Carving charisma

First African-American to solo at MOMA featured at High's downtown gallery

For most of us, leaving home is a rite of passage, a necessary transition to adulthood and the only way we can gain the education and exposure we need to "make it." The late self-taught artist William Edmondson proved quite the opposite. His story, told in The Art of William Edmondson at the High Museum of Art Folk Art & Photography Galleries, illustrates how, in this fast-moving, far-flung world, there's meaning and fulfillment to be found quite close by.
Edmondson's life began in 1874 on a former plantation in southwestern Davidson County in Tennessee, and ended in 1951, less than three miles away, in Nashville. When a spiritual vision in 1933 led him to begin sculpting tombstones, he gathered discarded stones from the streets and fields and used old railroad spikes and a hammer to chisel a series of simple rectangles. He figured out how to add decorative relief along with lettering to the stones and began to sculpt birdbaths, birds and animals. Eventually, his yard became a world inhabited by a myriad of limestone forms that he constantly rearranged.
In 1935, Edmondson's magical environment was discovered by a Harper's Bazaar fashion photographer, Louise Dahl-Wolfe.
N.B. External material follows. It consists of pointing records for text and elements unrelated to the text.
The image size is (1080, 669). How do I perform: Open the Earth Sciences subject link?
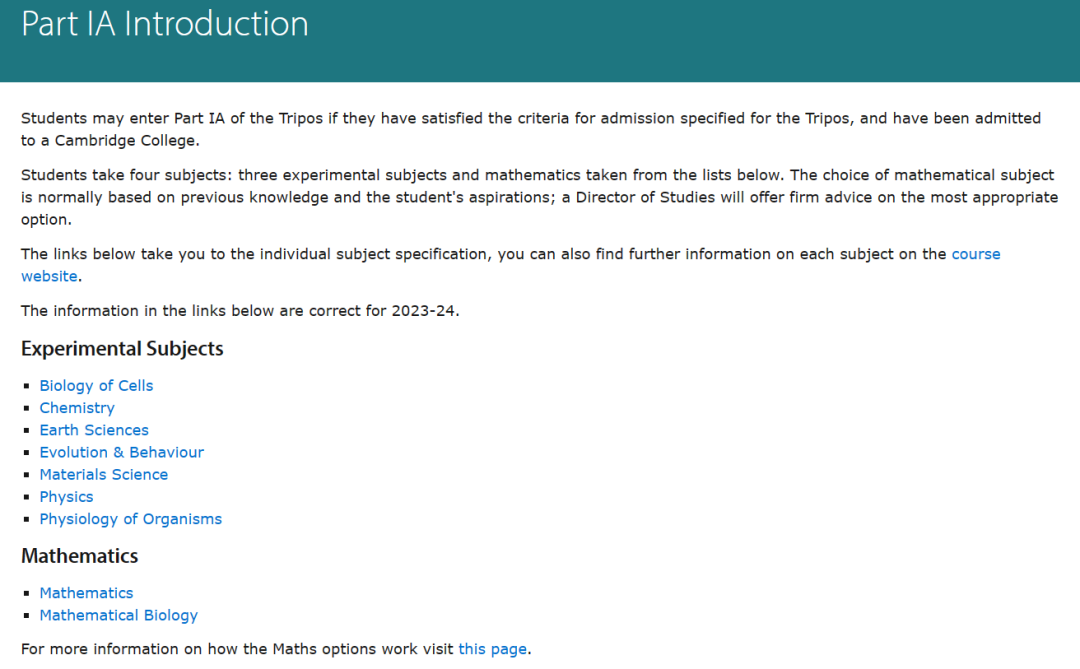point(94,430)
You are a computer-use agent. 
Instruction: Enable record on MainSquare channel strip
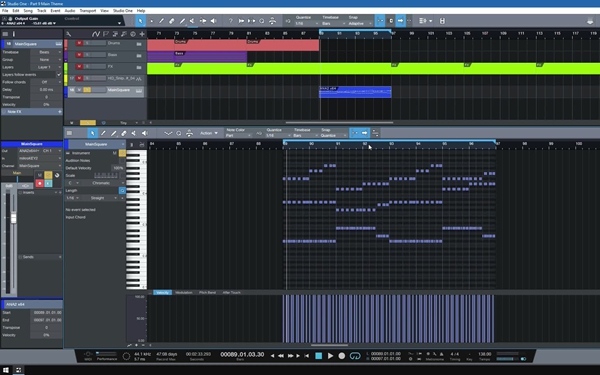pyautogui.click(x=39, y=183)
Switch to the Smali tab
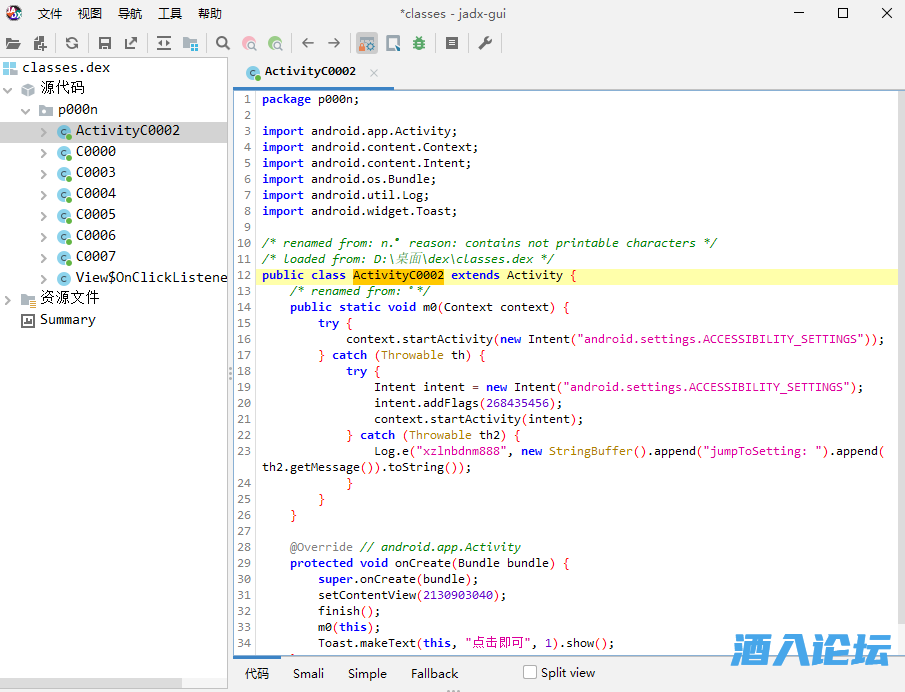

Magazine owner William Randolph Hearst wouldn't allow a black artist's work to appear in the publication at the time, so Dahl-Wolfe took photographs of the artist and his sculptures to Alfred Barr, then director of the Museum of Modern Art in New York. Barr arranged for Edmondson's one-man museum show in 1937, the first for an African-American artist.
Dahl-Wolfe's photographs, along with those of renowned artist Edward Weston and Consuelo Kanaga, accompany the sculptures in this exhibition. The photographers that captured the spirit of the carver and his creative process often were drawn to his pensive visage and sensitive, slim-fingered hands.
Edmondson's subjects depict his influences — a deep spirituality, his community, African-American folklore and popular culture. The artist often spoke of allowing forms to emerge from the stones by setting free their spirits. His philosophy parallels that of stone sculptors ranging from Michelangelo to first generation Zimbabwean Shona sculptors.
Certain aspects of his sculptures connect Edmondson with the late Nellie Mae Rowe, whose work was featured in the High Museum's downtown space last year. His sphinx-like "Talking Owl" fuses animal and human form. There are two galleries of creatures — turtles, rabbits, eagles, rams, horses and a bear/possum that the artist called "Critter."
Though he never married, the artist was surrounded and influenced by women. He carved many female figures, including "Girl With Cape," "Bride," a schoolteacher, a nurse. His small statue of Eleanor Roosevelt features the late first lady with a high-collared coat and hair that cascades down her back all the way to her feet. There's an "Eve," whose form evokes the work of Fernand Leger. The most practical of his biblical references to woman is the delightful "Angel With a Pocketbook."
One Weston portrait portrays Edmondson's realm as poignant theater. A white curtain pulled up and back reveals the artist seated beside a few rectangles of stone, crumbled stone at his feet. His noble demeanor belies his tattered clothes and shoes worn completely through at the toes. Those metaphoric shoes speak volumes about a man who went a long way, without straying far from home.
The Art of William Edmondson continues through May 19. High Museum Folk Art and Photography Galleries, 30 John Wesley Dobbs Ave. 404-577-6940.